__About this exercise__: Scan the lines below and report each one containing "computer" by copying it.

__Input records__:
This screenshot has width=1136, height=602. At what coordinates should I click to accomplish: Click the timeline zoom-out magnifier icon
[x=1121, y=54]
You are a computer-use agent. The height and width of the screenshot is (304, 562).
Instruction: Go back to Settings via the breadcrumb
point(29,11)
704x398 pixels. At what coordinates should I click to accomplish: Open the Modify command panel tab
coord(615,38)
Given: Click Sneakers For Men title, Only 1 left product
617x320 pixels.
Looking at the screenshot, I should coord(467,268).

* * *

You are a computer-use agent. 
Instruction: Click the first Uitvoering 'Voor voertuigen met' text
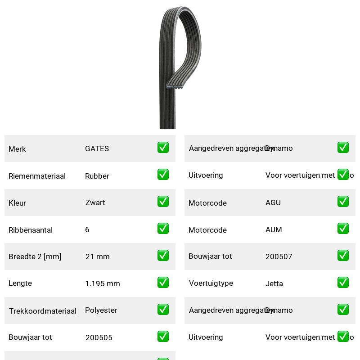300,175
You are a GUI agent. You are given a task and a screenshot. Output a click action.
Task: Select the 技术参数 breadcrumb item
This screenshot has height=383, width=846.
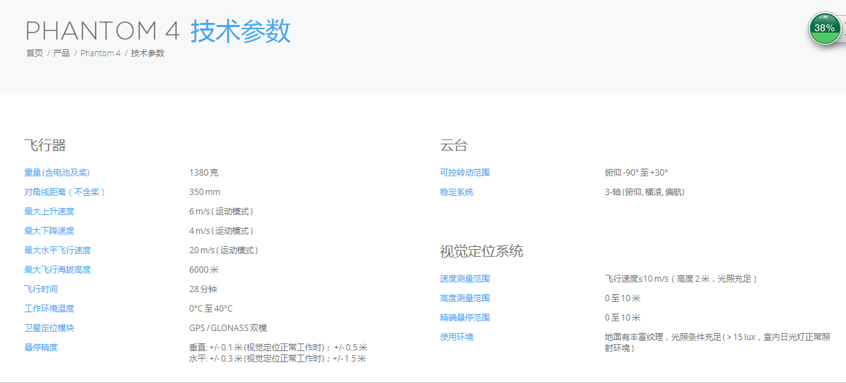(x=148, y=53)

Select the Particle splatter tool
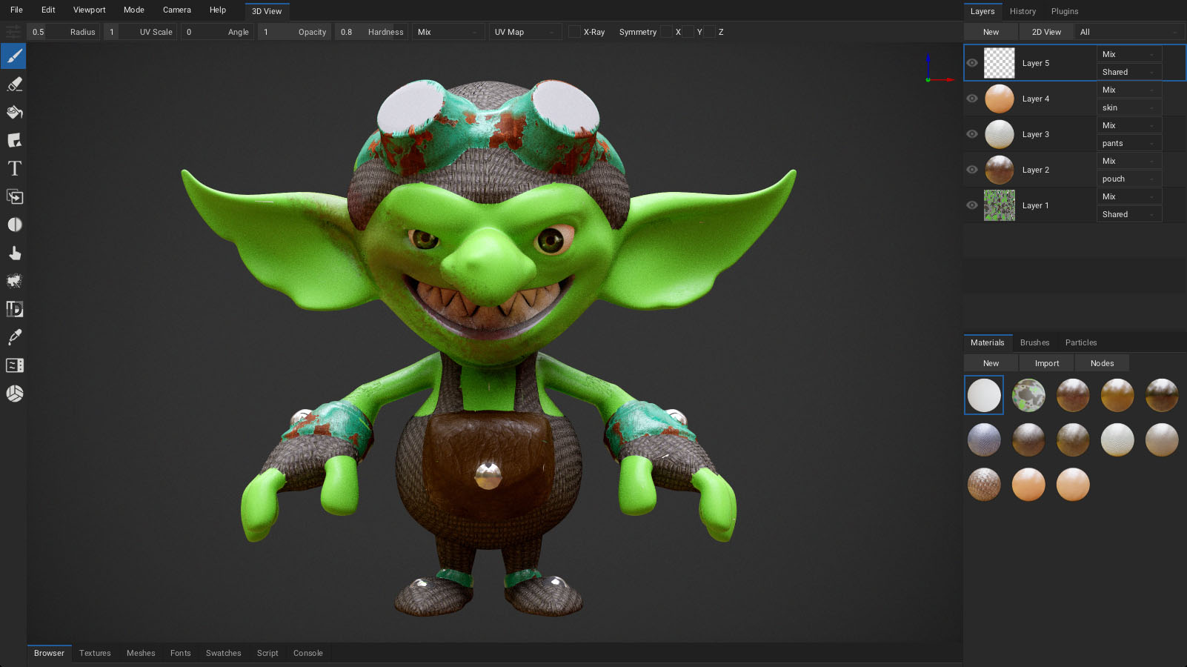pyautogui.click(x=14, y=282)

* * *

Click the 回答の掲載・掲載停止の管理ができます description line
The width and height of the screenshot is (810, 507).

__Output for this task__:
You are a computer-use agent. The height and width of the screenshot is (304, 562).
You are a computer-use agent. 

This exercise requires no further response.